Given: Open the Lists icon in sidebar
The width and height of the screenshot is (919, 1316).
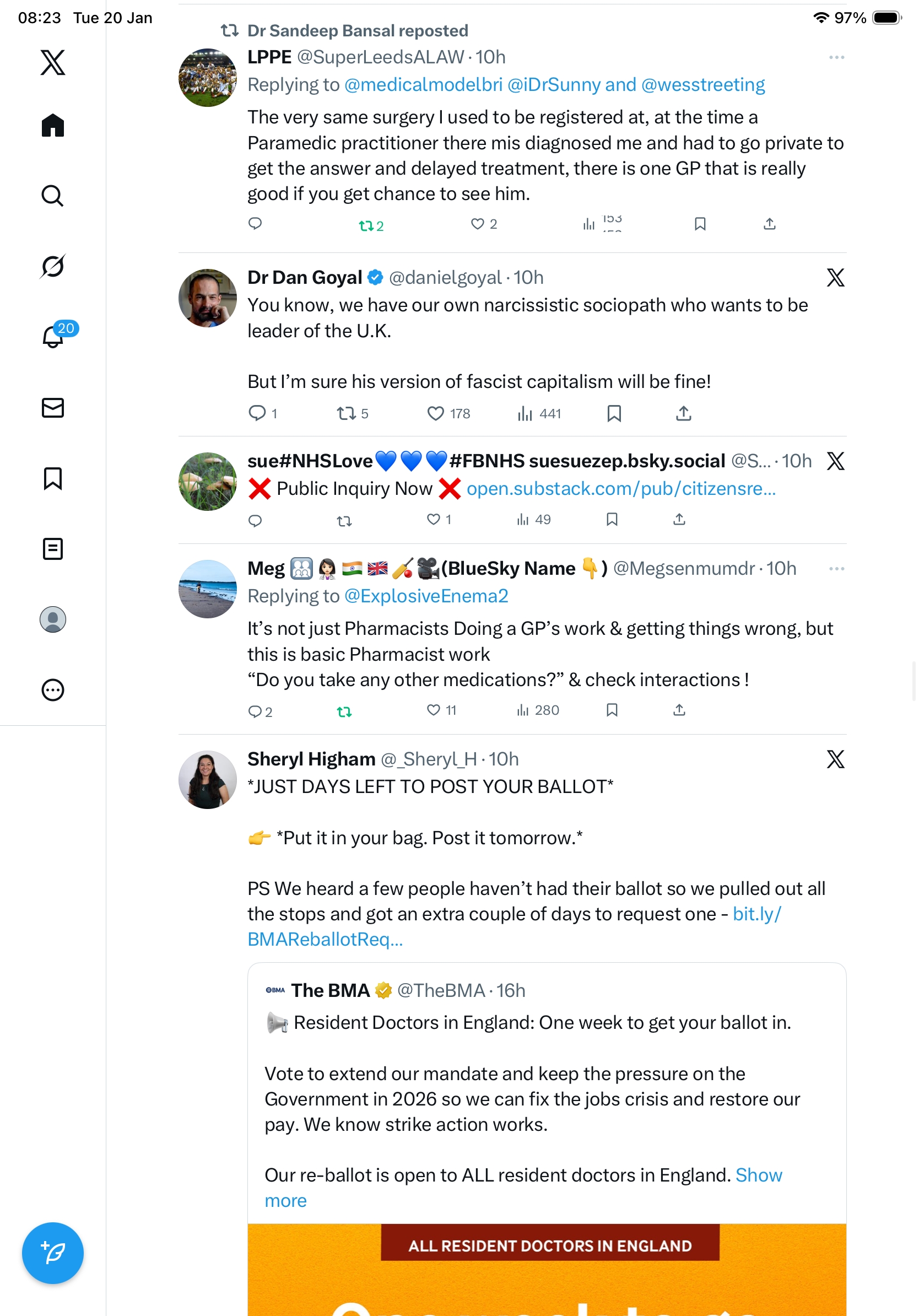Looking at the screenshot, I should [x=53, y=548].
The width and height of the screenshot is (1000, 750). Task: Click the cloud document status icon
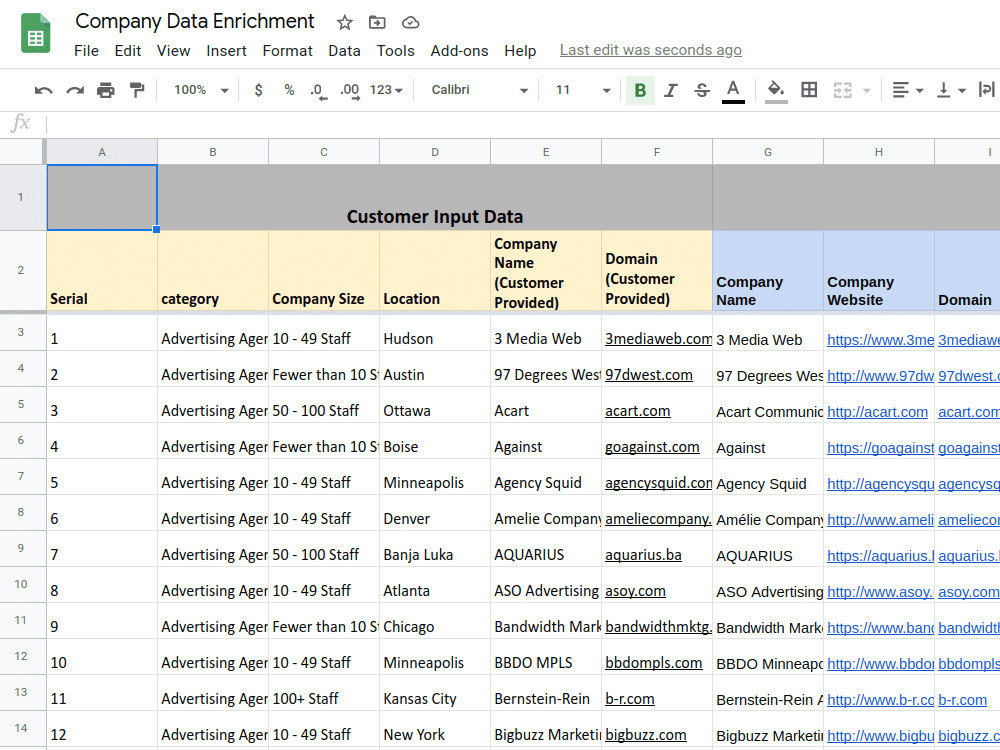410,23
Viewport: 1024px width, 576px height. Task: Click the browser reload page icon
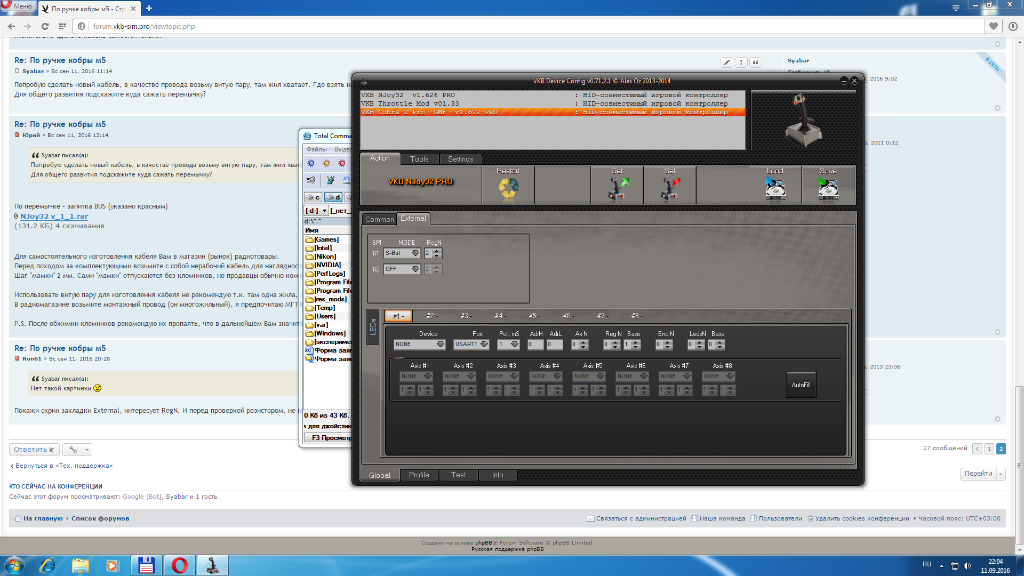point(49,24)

...

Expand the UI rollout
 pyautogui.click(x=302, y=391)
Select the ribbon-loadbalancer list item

* * *

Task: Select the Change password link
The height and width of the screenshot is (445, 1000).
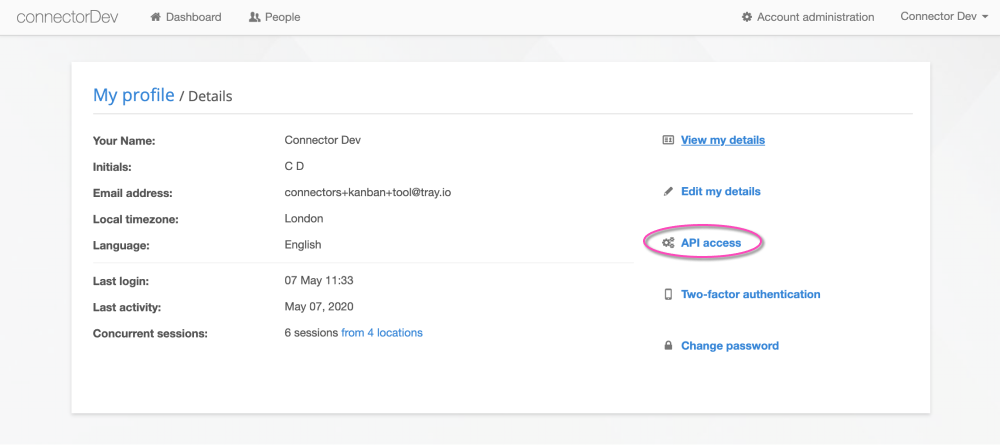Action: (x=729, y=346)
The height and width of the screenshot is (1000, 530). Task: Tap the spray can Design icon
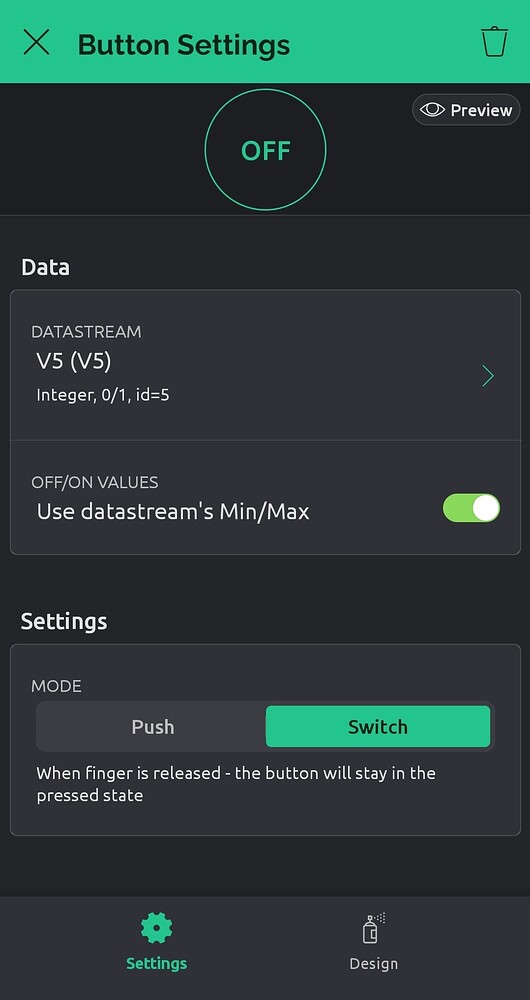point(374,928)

* What is required
Revise the listing from the line that has "The height and width of the screenshot is (1000, 530)." through the line that has "point(374,928)", replacing "spray can" with "paint brush" and keeping everything else the same. Omit the pictures from your answer.

* Exercise response
The height and width of the screenshot is (1000, 530). Task: Tap the paint brush Design icon
point(374,928)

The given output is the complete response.